We have a three day obedience show in a week in Nevada. My training will not only support what I have been doing for pressure in the ring, fronts and finishes, heel work focus and position, the challenges of command discrimination, go outs and signals but will not include, “MANNERS IN THE RING”.
Over the last few days I have introduced a few new things into our training:
- Sit and wait when we come into the ring while I go and hang up your leash outside or the ring;
- Sit and wait while I go and put your dumbbell in a chair outside the ring;
- Transitions between retrieves (on the flat and over the high jump) and perhaps not have the dumbbell be visible to him as we move from one place to another;
- Sit and wait if I have leave his side for anything like setting up the ring;
- No wandering off to graze on new green grass and investigate treats that might have been dropped by other dogs training;
- He must walk at my side as we go and get the dumbbell; if he tries to forge ahead I mark with an “uh, uh” this and retreat a few steps back until he is at my side.
- We will heel past the dumbbell in the chair often; Walk from one part of the ring to where the DB is sitting outside of the ring in the chair.

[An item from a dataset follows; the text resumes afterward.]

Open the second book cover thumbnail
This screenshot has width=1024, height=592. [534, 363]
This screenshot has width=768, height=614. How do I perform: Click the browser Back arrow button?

- More work to help understanding of the command discrimination and how it differs from the utility signals:
- STAND > DOWN > SIT
- STAND > SIT> DOWN
- Signals from heeling immediately followed by command discrimination
- Praise and reward for staying at my side as we move between exercises
- End of work jackpot is no longer to be outside of the ring on a chair but after the stay and get your leash, I bring him his jackpot helping him to see that he does not leave the ring for the big reward.
This week we have been working on the above changes in our training: when in the obedience ring we are working as a happy and confident team. No barking, no roaming around as our goal is to have communication and teamwork and not be distracted by the environment. Beckett has done surprisingly well doing what I have asked. This tells me that he did not know what I wanted since I never communicated or enforced this. REMEMBERING, THERE ARE NO BAD DOGS, ONLY BAD TRAINERS.
Note: Petra won the 2020 National Obedience Championship. Watching Petra and her dogs is truly perfection in motion. To see some of her gorgeous runs visit her youtube channel. Her connection with her dogs and the joy they experience together is such an inspiration that has helped focus my training. She has helped me visualize the importance of stay connected with my dog from the moment I come into the ring and to when I leave.